6.2.2. Yukarıda yer verilen yasal düzenlemeler uyarınca, ayni haklar tapu siciline tescil ile doğar ve tescilin hukuki netice doğurabilmesi için de geçerli bir hukuki sebebinin bulunması zorunludur. Bu hususun tapunun illilik prensibinden kaynaklandığı açıktır. Oysa, oluşan sicilin hukuken geçerli bir sebebi bulunmadığı takdirde, tescilin yolsuz tescil niteliğini taşıyacağı ve sicilin iptali gerekeceğinde kuşku yoktur.

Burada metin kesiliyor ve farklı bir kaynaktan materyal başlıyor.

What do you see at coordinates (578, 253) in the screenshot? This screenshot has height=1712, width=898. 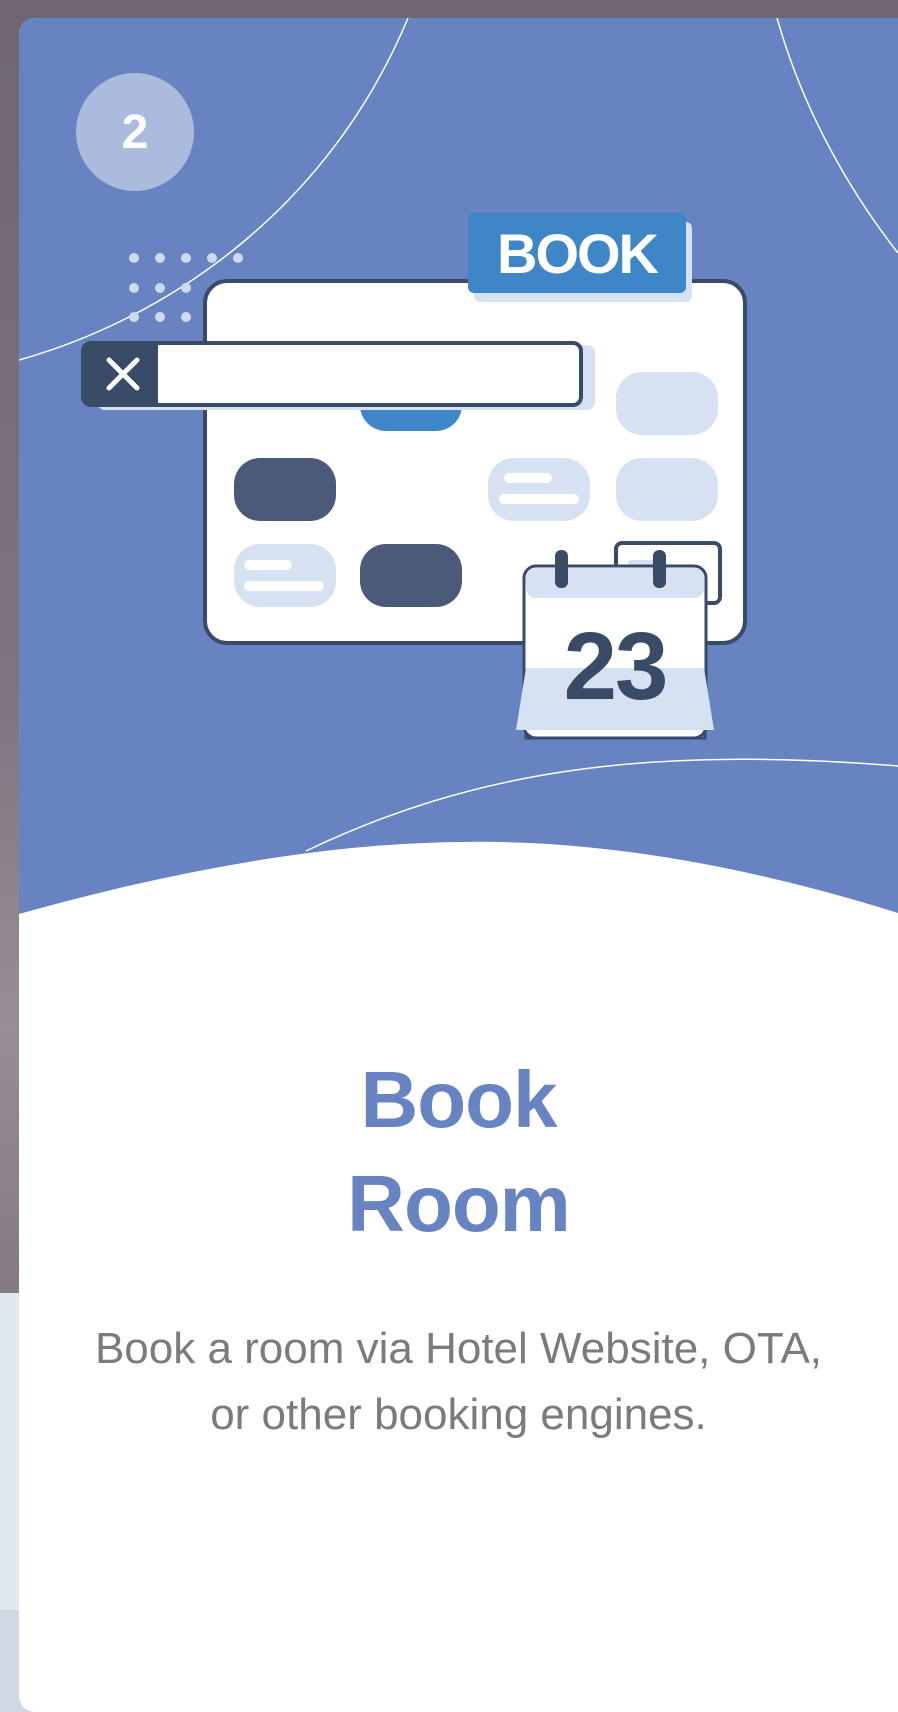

6.2.3. TMK’nın 1023. maddesinde; “ Tapu kütüğündeki tescile iyiniyetle dayanarak mülkiyet veya bir başka aynî hak kazanan üçüncü kişinin bu kazanımı korunur.", 1024/1. maddesinde; “Bir ayni hak yolsuz olarak tescil edilmiş ise, bunu bilen veya bilmesi gereken üçüncü kişi bu tescile dayanamaz.” 1024/2. maddesinde; “Bağlayıcı olmayan bir hukukî işleme dayanan veya hukukî sebepten yoksun bulunan tescil yolsuzdur.” 1024/3. maddesinde; “Böyle bir tescil yüzünden ayni hakkı zedelenen kimse, tescilin yolsuz olduğunu iyiniyetli olmayan üçüncü kişilere karşı doğrudan doğruya ileri sürebilir.” düzenlemelerine yer verilmiştir.
6.3. Değerlendirme
Dosya içeriğine, toplanan delillere, hükmün dayanağı olan ve kararın (IV/6.2.) numaralı paragrafında açıklanan yasal ve hukuksal gerekçeye, delillerin takdirinde bir isabetsizlik bulunmamasına ve hükmüne uyulan (IV/2) numaralı paragraftaki bozma kararında gösterildiği şekilde işlem yapılmış olmasına göre (IV/3.) numaralı paragrafta gösterilen gerekçe ile yazılı şekilde karar verilmiş olmasında bir isabetsizlik yoktur.
VI. SONUÇ
Açıklanan nedenlerle; davalı ... vekilinin yerinde bulunmayan temyiz itirazlarının reddiyle usul ve yasaya uygun olan hükmün ONANMASINA, aşağıda yazılı 4.422,66 TL bakiye onama harcının temyiz edenden alınmasına, kararın tebliğinden itibaren 15 gün içerisinde karar düzeltme yolu açık olmak üzere, 07/03/2022 tarihinde oybirliğiyle karar verildi.